J'acquiesçai. Fermín parlait d'un ton calme, sans émotion.

– Ces marques ne sont pas les pires. Les pires restent à l'intérieur. J'ai tenu bon une heure sous le chalumeau, mais cela n'avait peut-être duré qu'une minute. Je ne sais pas. J'ai fini par donner les noms, prénoms, et jusqu'à la taille des cols de chemise de tous mes supérieurs, et même à en inventer. Ils m'ont laissé dans une ruelle du Pueblo Seco, à poil et la peau brûlée. Une brave femme m'a pris chez elle et m'a soigné pendant deux mois. Les communistes avaient tué son mari et ses deux fils juste devant sa porte. Elle ne savait pas pourquoi. Quand j'ai pu me lever et sortir, j'ai su que tous mes supérieurs avaient été arrêtés et exécutés quelques heures après que je les avais dénoncés.

– Fermín, si vous ne voulez pas me raconter ça...

– Non, non. Je préfère que vous sachiez à qui vous avez affaire. Quand je suis revenu chez moi, on m'a informé que ma maison avait été confisquée par le gouvernement, ainsi que tous mes biens. Sans le savoir, j'étais devenu un clochard. J'ai essayé de trouver un travail. Impossible. La seule chose que je pouvais obtenir, c'était une bouteille de vin à la tireuse pour quelques centimes. C'est un poison lent, qui vous bouffe les tripes comme de l'acide, mais j'étais convaincu que, tôt ou tard, il ferait son effet. Je me disais qu'un jour je retournerais à Cuba rejoindre ma mulâtre. J'ai été arrêté au moment où j'essayais de monter sur un bateau en instance de départ pour La Havane. J'ai oublié combien de temps je suis resté en prison. Passé la première année, on commence à tout perdre, y compris la raison. En sortant, j'ai vécu dans la rue, et c'est là que vous m'avez découvert, une éternité plus tard. Il y en avait beaucoup comme moi, compagnons de galère ou d'amnistie. Ceux qui avaient de la chance pouvaient compter sur quelqu'un ou quelque chose à leur sortie. Les autres, nous allions grossir l'armée des déshérités. Une fois qu'on a reçu la carte de ce club, on est membre à vie. Pour la plupart, nous ne sortions que la nuit, quand personne ne pouvait nous surprendre. Je revoyais rarement ceux qui partageaient mon sort La vie dans la rue est brève. Les gens vous regardent avec dégoût, même ceux qui vous font l'aumône, mais ce n'est rien comparé à la répugnance qu'on s'inspire soi-même. C'est comme vivre attaché à un cadavre qui marche, qui a faim, qui pue et qui refuse de mourir. De temps à autre, Fumero et ses hommes m'arrêtaient et m'accusaient d'un méfait absurde, comme de guetter les petites filles à la sortie d'un collège de bonnes sœurs. Je n'ai jamais compris le sens de ces comédies. Je crois que la police souhaitait disposer d'un volant de suspects sur lesquels mettre la main en cas de besoin. Lors d'une de mes rencontres avec Fumero, qui a tout aujourd'hui d'un personnage important et respectable, je lui ai demandé pourquoi il ne m'avait pas tué comme les autres. Il a ri et m'a dit qu'il existait des choses pires que la mort. Il m'a expliqué qu'il ne tuait jamais une balance. Il la laissait pourrir sur pied.

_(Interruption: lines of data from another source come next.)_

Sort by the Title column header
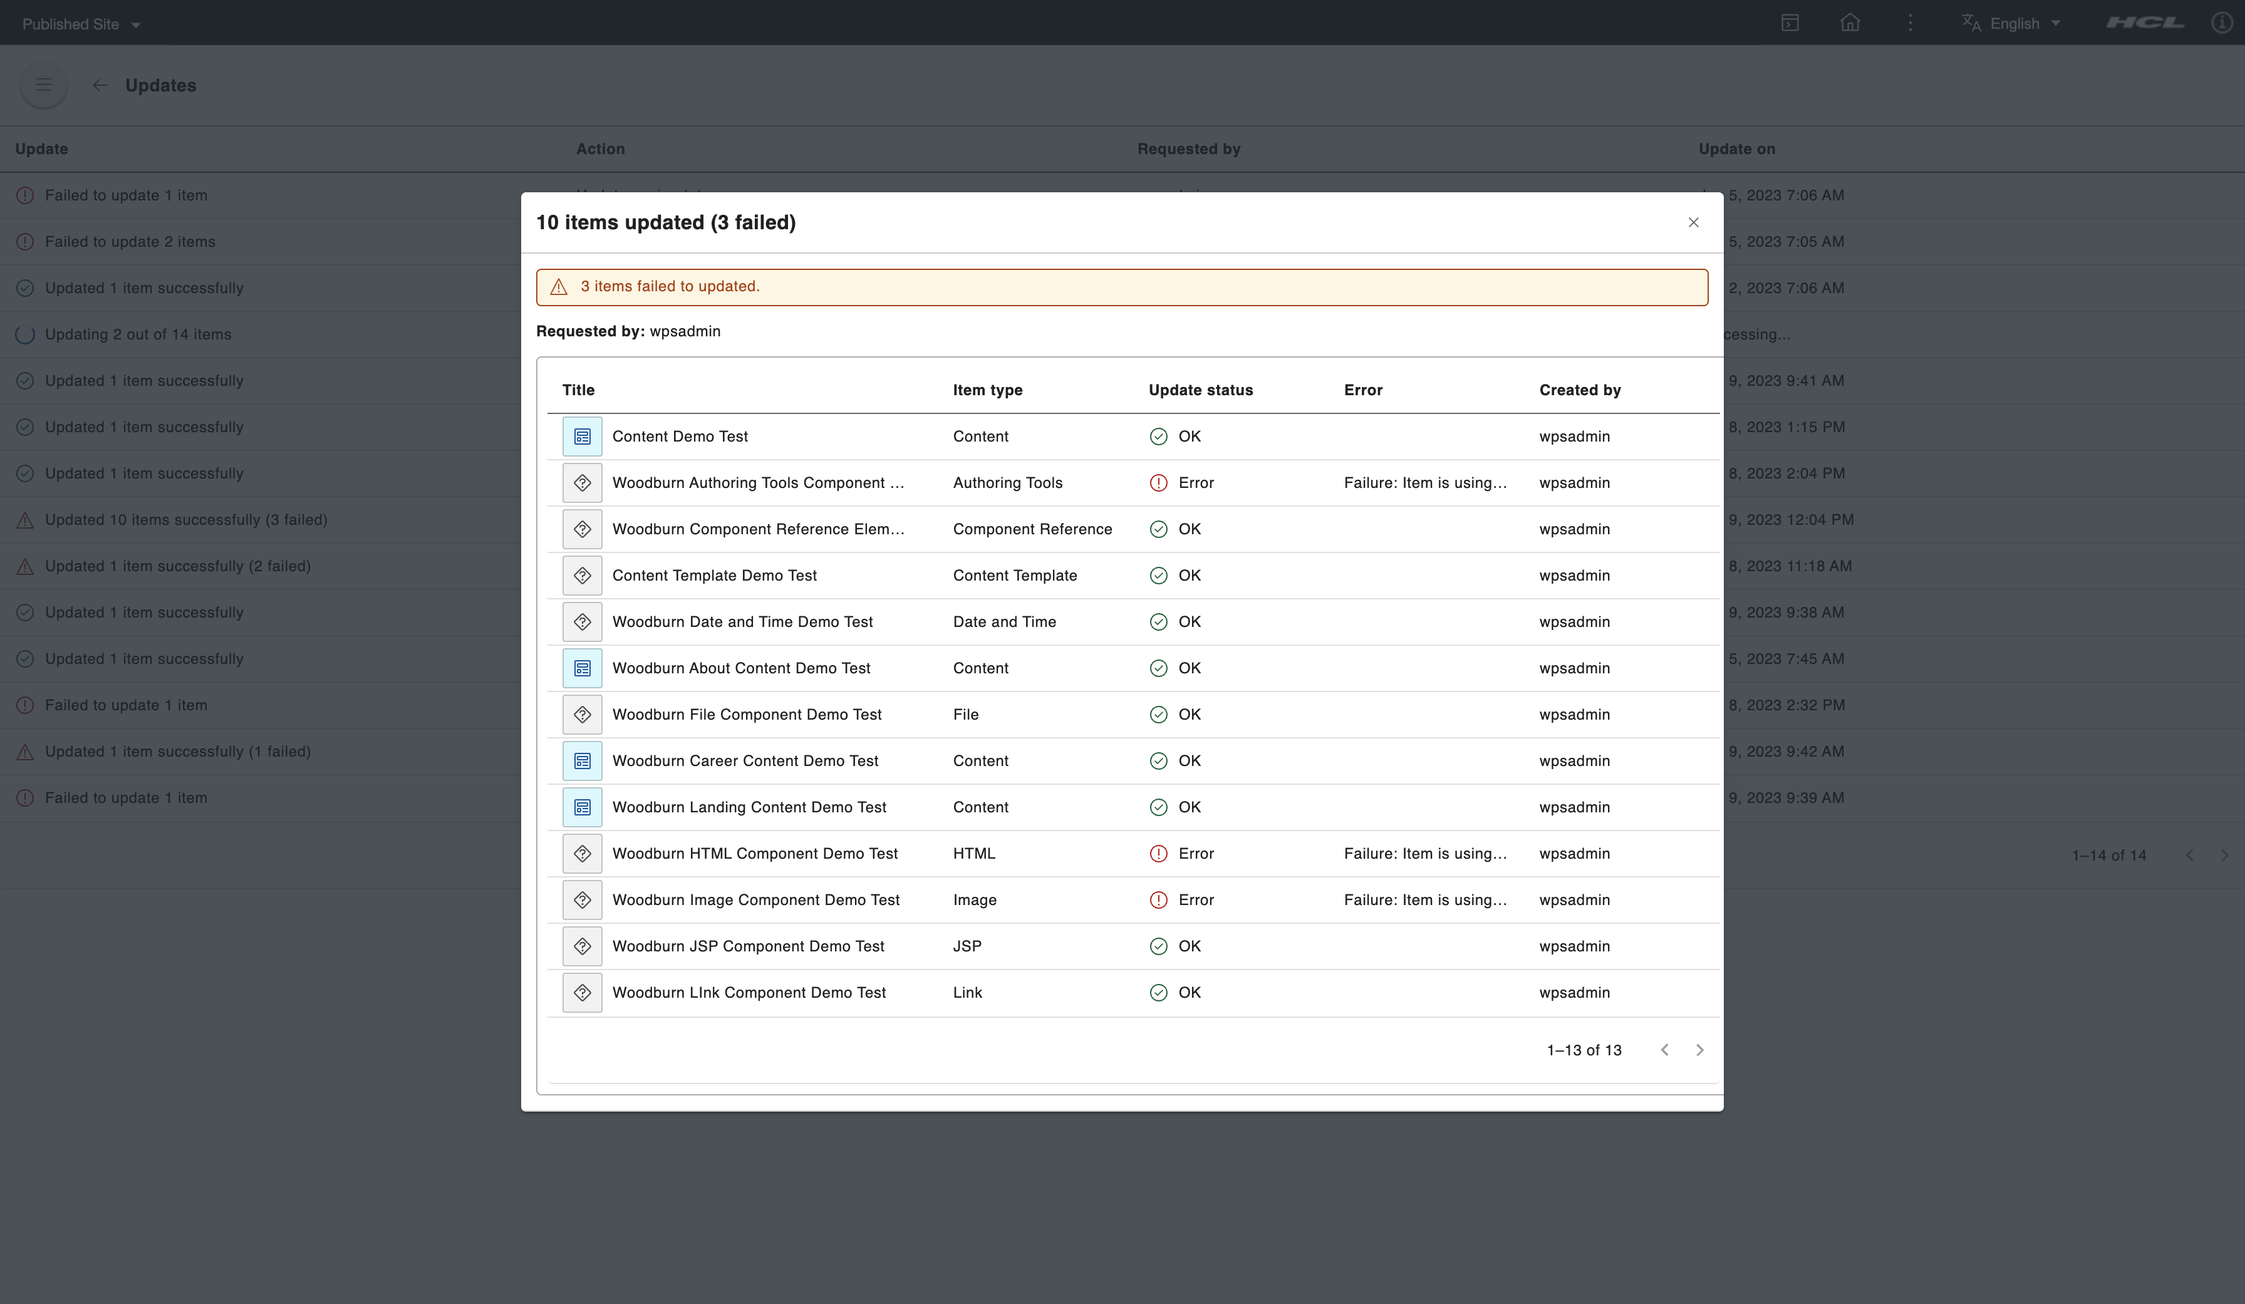The image size is (2245, 1304). click(578, 390)
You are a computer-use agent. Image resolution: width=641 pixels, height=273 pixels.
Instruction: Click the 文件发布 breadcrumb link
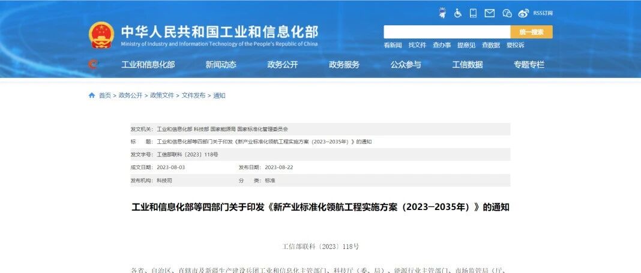point(193,95)
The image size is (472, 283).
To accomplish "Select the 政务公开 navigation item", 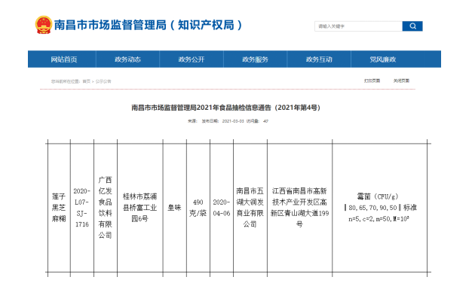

– Fermín, vous n'êtes pas une balance. N'importe qui aurait fait pareil à votre place. Vous êtes mon meilleur ami.

– Je ne mérite pas votre amitié, Daniel. Vous et votre père m'avez sauvé la vie, et elle vous appartient. Tout ce que je peux faire pour vous, je le ferai. Le jour où l'avez sorti de la rue, Fermín Romero de Torres est né une seconde fois.

– Ce n'est pas votre vrai nom, n'est-ce pas ?

Fermín hocha la tête.

– Ce nom-là, je l'ai lu sur une affiche de corrida. L'autre est enterré. L'homme qui vivait dans sa peau est mort, Daniel. Il revient parfois dans mes cauchemars. Mais vous m'avez appris à être un autre homme, et vous m'avez donné une raison de revivre : Bernarda.

– Fermín...

– Ne dites rien, Daniel. Pardonne-moi seulement, si vous le pouvez.

Je l'étreignis en silence et le laissai pleurer. Les gens nous jetaient des coups d'oeil soupçonneux, et je leur rendais un regard enflammé. Au bout d'un moment, ils décidèrent de nous ignorer. Puis, pendant que je raccompagnais mon ami à sa pension, il retrouva la voix.

– S'il vous plaît, ce que je vous ai raconté aujourd'hui, je ne veux pas que Bernarda...

– Ni Bernarda ni personne. Pas un mot, Fermín.

Nous nous séparâmes en nous serrant la main.